Before I even got started, I was already wondering what the optimal number of threads to use would be. My idea was that I'd use the maximum number of threads that could be used efficiently, i.e. maximize the advantage of parallel computation without yet suffering from the thread management overhead. I would then create a fixed-size thread pool with that number of threads, and they would automatically pick up more work whenever they became idle.

To keep the algorithm suitable for general use, I thought I'd go with a thread count equal to the number of CPU cores available on the machine it was run on. For example, I do my development on a 6-core MacBook Pro, and thus felt the algorithm should run with six threads on my machine.

However, reading some online articles and discussions about this I quickly learned that the question of optimal number of threads isn't quite this straightforward. I'm definitely still no expert in threading but as far as I understood it, each core can run two threads, and thus a number bigger than the number of cores can (sometimes) perform better. I didn't dive too deep into the hardware details before starting to write the actual implementation, and it turned out Java has a built-in method for getting the number of available processors that seemed very promising, Runtime.getRuntime().availableProcessors(). I decided to at least start with that.

The needed changes

As my original algorithm implementation used a single solver class with the search progress stored in instance variables, they were actually global variables from the algorithm's standpoint. That didn't enable parallelism very well so I had to figure out how to divide the search into independent parts.

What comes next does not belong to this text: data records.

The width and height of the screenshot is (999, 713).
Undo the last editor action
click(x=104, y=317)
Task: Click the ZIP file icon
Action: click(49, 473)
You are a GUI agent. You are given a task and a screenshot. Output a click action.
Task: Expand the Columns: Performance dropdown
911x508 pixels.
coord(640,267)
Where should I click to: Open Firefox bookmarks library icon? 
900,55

I picked an approach that was rather simple to implement but should still provide pretty good performance improvements: I decided to run the search from each starting point in a separate thread. That way each thread could start with basically an empty game board and no complex search state would need to be copied when starting a new thread. The only bigger downside of this approach that I can think of is that it only uses as many threads as there are unique starting points, and for smaller boards that can be less than what the machine could efficiently handle; then again, both a 5×5 board and a 6×6 board already have 6 unique starting points which is the number of cores on my machine. I don't know if using more threads would make the search faster or slower but making the algorithm actually able to use more would take considerably more effort, so this seemed like a good approach — again, at least to start with.

With this approach picked out, the actual implementation was eventually very easy to do. Creating a thread pool was as simple as calling Executors.newWorkStealingPool(), a method that uses the number of available processors – the exact value that I'd thought I'd use – as the parallelism value by default. The biggest task was to create a new solver class that only finds the solutions from one given starting position and uses its own internal state for the search, but that was also rather straightforward and easy. Then I only made that class runnable by a thread, and was done with the whole change.

The results

So, I ended up with an algorithm that uses 6 parallel search threads for finding the solutions from different starting points, after which the rotation and mirroring of those solutions is done in the main thread. I had kind of hoped this would cut the running time of the algorithm to perhaps one fifth (with 6 threads) of what it was before the change. I guess that wasn't really a realistic goal, but I was anyway slightly disappointed by the results. I ran the algorithm several times for a 6×6 board, and the running times were between 47 and 55 seconds. So, about one third of what they were before this latest change.

Even if that's not as good as I had expected, I should probably still be quite happy about that; it's still another ~65% performance improvement to the previous round, and compared to the original naive algorithm, I have now shaved off almost 97% of the running time.